[Provided records — start]

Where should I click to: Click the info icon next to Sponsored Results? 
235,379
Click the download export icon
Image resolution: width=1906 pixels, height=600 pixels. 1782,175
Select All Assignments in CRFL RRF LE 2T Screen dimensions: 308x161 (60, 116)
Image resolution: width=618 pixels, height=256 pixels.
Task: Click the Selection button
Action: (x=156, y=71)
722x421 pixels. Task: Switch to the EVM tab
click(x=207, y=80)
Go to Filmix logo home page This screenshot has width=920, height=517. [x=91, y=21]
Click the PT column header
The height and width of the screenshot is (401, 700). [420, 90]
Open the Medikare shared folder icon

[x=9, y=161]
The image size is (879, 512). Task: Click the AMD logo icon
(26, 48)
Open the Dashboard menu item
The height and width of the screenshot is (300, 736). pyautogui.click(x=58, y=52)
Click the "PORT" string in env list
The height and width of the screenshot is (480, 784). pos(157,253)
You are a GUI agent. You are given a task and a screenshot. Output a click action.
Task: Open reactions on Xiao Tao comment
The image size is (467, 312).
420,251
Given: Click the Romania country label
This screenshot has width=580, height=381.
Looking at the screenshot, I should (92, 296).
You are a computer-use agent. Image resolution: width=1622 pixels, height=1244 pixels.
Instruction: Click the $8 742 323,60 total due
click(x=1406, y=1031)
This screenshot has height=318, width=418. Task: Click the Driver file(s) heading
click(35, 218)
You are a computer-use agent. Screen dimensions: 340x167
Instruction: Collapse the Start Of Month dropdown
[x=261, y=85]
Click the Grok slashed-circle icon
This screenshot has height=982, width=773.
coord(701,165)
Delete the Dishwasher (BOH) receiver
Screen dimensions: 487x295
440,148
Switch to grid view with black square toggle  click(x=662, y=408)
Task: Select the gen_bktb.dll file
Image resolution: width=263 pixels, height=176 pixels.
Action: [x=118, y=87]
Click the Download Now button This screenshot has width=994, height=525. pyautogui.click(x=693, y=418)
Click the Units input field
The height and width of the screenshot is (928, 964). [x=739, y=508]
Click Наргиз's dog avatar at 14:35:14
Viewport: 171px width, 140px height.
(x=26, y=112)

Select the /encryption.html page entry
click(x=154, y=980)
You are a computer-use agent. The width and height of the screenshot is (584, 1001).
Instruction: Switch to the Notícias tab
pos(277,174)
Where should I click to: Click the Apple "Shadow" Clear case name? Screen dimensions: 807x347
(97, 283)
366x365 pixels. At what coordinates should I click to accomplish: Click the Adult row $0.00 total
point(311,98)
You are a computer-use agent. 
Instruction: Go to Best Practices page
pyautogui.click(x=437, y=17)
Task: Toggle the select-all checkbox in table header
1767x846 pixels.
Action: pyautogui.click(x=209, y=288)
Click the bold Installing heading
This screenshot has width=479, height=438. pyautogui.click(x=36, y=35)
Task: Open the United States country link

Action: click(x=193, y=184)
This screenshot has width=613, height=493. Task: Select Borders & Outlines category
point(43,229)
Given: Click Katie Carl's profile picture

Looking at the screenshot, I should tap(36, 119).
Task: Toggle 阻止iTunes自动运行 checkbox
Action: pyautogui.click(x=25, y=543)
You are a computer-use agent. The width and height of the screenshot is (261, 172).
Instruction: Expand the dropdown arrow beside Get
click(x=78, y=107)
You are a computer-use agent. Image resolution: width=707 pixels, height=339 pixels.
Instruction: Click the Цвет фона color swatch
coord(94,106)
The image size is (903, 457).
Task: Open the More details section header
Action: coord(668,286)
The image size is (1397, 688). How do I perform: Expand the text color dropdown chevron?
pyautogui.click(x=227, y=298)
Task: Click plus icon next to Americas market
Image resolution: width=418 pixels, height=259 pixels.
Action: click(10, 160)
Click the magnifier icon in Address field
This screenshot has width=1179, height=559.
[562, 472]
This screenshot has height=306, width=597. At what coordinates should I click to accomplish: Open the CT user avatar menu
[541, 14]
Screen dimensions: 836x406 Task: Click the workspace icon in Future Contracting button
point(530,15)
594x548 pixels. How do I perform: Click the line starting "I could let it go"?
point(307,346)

[Provided records — finish]

» Your task
A verbatim copy of every record is what you should return.

» Solution to the exercise
Where should I click to: Click the info icon next to Sponsored Results? 
235,379
Click the download export icon
Image resolution: width=1906 pixels, height=600 pixels. 1782,175
Select All Assignments in CRFL RRF LE 2T Screen dimensions: 308x161 (60, 116)
Image resolution: width=618 pixels, height=256 pixels.
Task: Click the Selection button
Action: (x=156, y=71)
722x421 pixels. Task: Switch to the EVM tab
click(x=207, y=80)
Go to Filmix logo home page This screenshot has width=920, height=517. [x=91, y=21]
Click the PT column header
The height and width of the screenshot is (401, 700). [420, 90]
Open the Medikare shared folder icon

[x=9, y=161]
The image size is (879, 512). Task: Click the AMD logo icon
(26, 48)
Open the Dashboard menu item
The height and width of the screenshot is (300, 736). pyautogui.click(x=58, y=52)
Click the "PORT" string in env list
The height and width of the screenshot is (480, 784). pos(157,253)
You are a GUI agent. You are given a task and a screenshot. Output a click action.
Task: Open reactions on Xiao Tao comment
The image size is (467, 312).
420,251
Given: Click the Romania country label
This screenshot has width=580, height=381.
Looking at the screenshot, I should (92, 296).
You are a computer-use agent. Image resolution: width=1622 pixels, height=1244 pixels.
Instruction: Click the $8 742 323,60 total due
click(x=1406, y=1031)
This screenshot has height=318, width=418. Task: Click the Driver file(s) heading
click(35, 218)
You are a computer-use agent. Screen dimensions: 340x167
Instruction: Collapse the Start Of Month dropdown
[x=261, y=85]
Click the Grok slashed-circle icon
This screenshot has height=982, width=773.
coord(701,165)
Delete the Dishwasher (BOH) receiver
Screen dimensions: 487x295
440,148
Switch to grid view with black square toggle  click(x=662, y=408)
Task: Select the gen_bktb.dll file
Image resolution: width=263 pixels, height=176 pixels.
Action: [x=118, y=87]
Click the Download Now button This screenshot has width=994, height=525. pyautogui.click(x=693, y=418)
Click the Units input field
The height and width of the screenshot is (928, 964). [x=739, y=508]
Click Наргиз's dog avatar at 14:35:14
Viewport: 171px width, 140px height.
(x=26, y=112)

Select the /encryption.html page entry
click(x=154, y=980)
You are a computer-use agent. The width and height of the screenshot is (584, 1001).
Instruction: Switch to the Notícias tab
pos(277,174)
Where should I click to: Click the Apple "Shadow" Clear case name? Screen dimensions: 807x347
(97, 283)
366x365 pixels. At what coordinates should I click to accomplish: Click the Adult row $0.00 total
point(311,98)
You are a computer-use agent. 
Instruction: Go to Best Practices page
pyautogui.click(x=437, y=17)
Task: Toggle the select-all checkbox in table header
1767x846 pixels.
Action: pyautogui.click(x=209, y=288)
Click the bold Installing heading
This screenshot has width=479, height=438. pyautogui.click(x=36, y=35)
Task: Open the United States country link

Action: click(x=193, y=184)
This screenshot has width=613, height=493. Task: Select Borders & Outlines category
point(43,229)
Given: Click Katie Carl's profile picture

Looking at the screenshot, I should tap(36, 119).
Task: Toggle 阻止iTunes自动运行 checkbox
Action: pyautogui.click(x=25, y=543)
You are a computer-use agent. The width and height of the screenshot is (261, 172).
Instruction: Expand the dropdown arrow beside Get
click(x=78, y=107)
You are a computer-use agent. Image resolution: width=707 pixels, height=339 pixels.
Instruction: Click the Цвет фона color swatch
coord(94,106)
The image size is (903, 457).
Task: Open the More details section header
Action: coord(668,286)
The image size is (1397, 688). How do I perform: Expand the text color dropdown chevron?
pyautogui.click(x=227, y=298)
Task: Click plus icon next to Americas market
Image resolution: width=418 pixels, height=259 pixels.
Action: click(10, 160)
Click the magnifier icon in Address field
This screenshot has width=1179, height=559.
[562, 472]
This screenshot has height=306, width=597. At what coordinates should I click to accomplish: Open the CT user avatar menu
[541, 14]
Screen dimensions: 836x406 Task: Click the workspace icon in Future Contracting button
point(530,15)
594x548 pixels. How do I perform: Click the line starting "I could let it go"?
point(307,346)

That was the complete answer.